You don’t have to convert to disc brakes to get superior stopping power.

story and photography by Tom Shaw

Stop it. And the sooner the better. That’s what the little pedal to the left of the accelerator is for. But brakes, being a serviceable system, wear out, and when they go, the results can be spectacular.

Take what was left of the brakes on our “Collateral Damage” ’66 coupe. The pedal went to the floor. That’s all we knew until we dove into the system. Then we discovered that while the fronts had been serviced recently, the rears were left to dissolve into fine granules. All the friction material was long gone, and the grinding metal had ground the drums down to the point that the wheel cylinder pistons finally blew right out, emptying the hydraulic lines and bringing on total, catastrophic brake failure.

The fix was a STAGE III Brake system from Muscle Car Brakes (877-606-7867;  www.musclecarbrakes.com). The system uses premium-quality components throughout, including drums made from virgin-ore metal, not the grab bag of alloys in off-shore parts made of recycled material. Drums are treated at minus 300 degrees Fahrenheit, which changes the metal’s grain and gives them much greater stopping power. Wheel cylinders are larger than stock, providing improved stopping power and easier pedal effort, and brake shoes have a semi-ceramic material bonded – not riveted – to them for high friction, fade resistance, and long life. Muscle Car Brakes is the only manufacturer in North America to use ceramic friction material on drum brake shoes. The point is that you’re getting disc brake performance without the high cost and loss of originality.

We’re working on our humble six-cylinder driver, but the work we’re doing applies to V8 cars, too. Our Mustang’s small 9-inch drums use bonded friction material, increasing the surface area of each shoe by 28 percent compared to riveted shoes. Some Mustangs, such as big-block cars with larger brakes, may use riveted shoes.

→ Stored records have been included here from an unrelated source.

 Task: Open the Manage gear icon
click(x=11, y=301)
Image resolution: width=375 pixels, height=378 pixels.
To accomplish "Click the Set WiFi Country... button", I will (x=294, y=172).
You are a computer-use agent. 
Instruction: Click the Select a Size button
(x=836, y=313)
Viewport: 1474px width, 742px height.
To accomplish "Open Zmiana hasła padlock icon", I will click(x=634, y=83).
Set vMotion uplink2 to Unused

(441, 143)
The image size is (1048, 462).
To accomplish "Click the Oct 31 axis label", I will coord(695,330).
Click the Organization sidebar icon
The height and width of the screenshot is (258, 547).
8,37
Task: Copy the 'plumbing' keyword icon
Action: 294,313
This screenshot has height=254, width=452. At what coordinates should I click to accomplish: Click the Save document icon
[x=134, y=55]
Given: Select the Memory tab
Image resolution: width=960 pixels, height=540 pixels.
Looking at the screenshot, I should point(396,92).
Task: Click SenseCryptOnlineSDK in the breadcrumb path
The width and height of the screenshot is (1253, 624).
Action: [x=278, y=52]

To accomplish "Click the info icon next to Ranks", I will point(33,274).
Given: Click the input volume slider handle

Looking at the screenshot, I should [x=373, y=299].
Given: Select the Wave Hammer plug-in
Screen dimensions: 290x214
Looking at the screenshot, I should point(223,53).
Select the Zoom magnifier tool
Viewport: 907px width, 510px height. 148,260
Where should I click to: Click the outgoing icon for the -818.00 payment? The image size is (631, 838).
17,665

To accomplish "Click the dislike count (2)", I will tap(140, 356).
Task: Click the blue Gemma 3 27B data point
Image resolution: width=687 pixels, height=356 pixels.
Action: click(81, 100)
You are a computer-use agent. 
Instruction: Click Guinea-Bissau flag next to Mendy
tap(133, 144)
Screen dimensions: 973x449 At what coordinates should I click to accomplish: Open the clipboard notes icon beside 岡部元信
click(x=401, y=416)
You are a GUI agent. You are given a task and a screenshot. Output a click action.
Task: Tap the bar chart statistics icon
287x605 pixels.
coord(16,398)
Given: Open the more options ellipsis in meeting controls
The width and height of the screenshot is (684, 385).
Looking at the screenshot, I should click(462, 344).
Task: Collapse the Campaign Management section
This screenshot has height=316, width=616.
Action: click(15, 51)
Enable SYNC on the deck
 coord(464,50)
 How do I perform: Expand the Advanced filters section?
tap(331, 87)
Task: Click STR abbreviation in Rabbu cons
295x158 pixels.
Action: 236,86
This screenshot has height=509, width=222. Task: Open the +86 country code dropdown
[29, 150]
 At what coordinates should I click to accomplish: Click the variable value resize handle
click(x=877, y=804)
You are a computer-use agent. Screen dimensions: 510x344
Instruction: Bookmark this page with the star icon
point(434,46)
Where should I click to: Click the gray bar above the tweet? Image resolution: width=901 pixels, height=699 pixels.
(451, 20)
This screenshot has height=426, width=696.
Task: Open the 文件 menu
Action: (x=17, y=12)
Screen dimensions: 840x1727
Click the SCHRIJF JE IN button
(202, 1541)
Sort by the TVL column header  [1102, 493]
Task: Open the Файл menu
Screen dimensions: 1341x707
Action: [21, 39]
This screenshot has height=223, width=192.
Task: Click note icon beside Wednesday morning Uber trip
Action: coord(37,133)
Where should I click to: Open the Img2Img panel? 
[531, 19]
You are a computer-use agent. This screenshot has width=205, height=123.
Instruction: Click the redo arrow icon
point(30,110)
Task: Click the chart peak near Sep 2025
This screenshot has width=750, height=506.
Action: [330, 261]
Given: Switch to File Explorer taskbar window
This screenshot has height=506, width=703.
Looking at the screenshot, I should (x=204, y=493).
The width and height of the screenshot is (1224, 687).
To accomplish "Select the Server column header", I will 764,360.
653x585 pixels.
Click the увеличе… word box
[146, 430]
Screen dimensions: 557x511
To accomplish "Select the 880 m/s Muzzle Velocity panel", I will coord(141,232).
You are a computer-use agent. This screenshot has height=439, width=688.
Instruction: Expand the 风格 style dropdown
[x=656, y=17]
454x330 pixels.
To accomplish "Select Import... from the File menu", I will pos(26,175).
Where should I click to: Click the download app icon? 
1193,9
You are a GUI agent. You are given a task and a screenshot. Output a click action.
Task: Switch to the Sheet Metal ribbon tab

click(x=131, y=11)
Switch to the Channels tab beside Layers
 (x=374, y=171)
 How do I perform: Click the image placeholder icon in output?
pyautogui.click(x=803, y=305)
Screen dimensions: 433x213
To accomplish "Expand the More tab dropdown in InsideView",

Muscle Car Brakes' Stage III system is a total package that provides all-new drums, shoes, wheel cylinders, master cylinder, hoses, and hardware. Kits we’ve used in the past almost always leave something out. This one was complete.




Shafer's Classic Reproductions provided the CNC-bent hydraulic lines.



Our in-house ’66 lived up to its nickname “Collateral Damage,” as there’s always something else wrong. This month’s episode was the wheel locks, apparently torqued down by Charles Atlas and requiring a torch to get three of the four off. The last one (isn’t there one in every job?) wouldn’t budge without the torch and a big hammer and chisel. 

With the wheels off and the car supported at all four corners by jackstands, the drums are removed by first taking off the wheel bearing cotter pin, nut, and washer.  

Disassembly begins by removing the hold-down springs (one on each side). Hold the pin from turning from the rear of the backing plate, push the retainer down slightly, and rotate 90 degrees. Pliers will work, or you can buy a specific tool inexpensively at most auto parts stores. Next, remove the big springs up top from the anchor pin with Vise-Grips (hillbilly style) or a specific brake tool (pro style). With the springs off, remove the self-adjusting cable from the anchor pin, too. Spread the shoes at the top, and they’ll come off. Remove the two bolts on the wheel cylinder, and it drops off.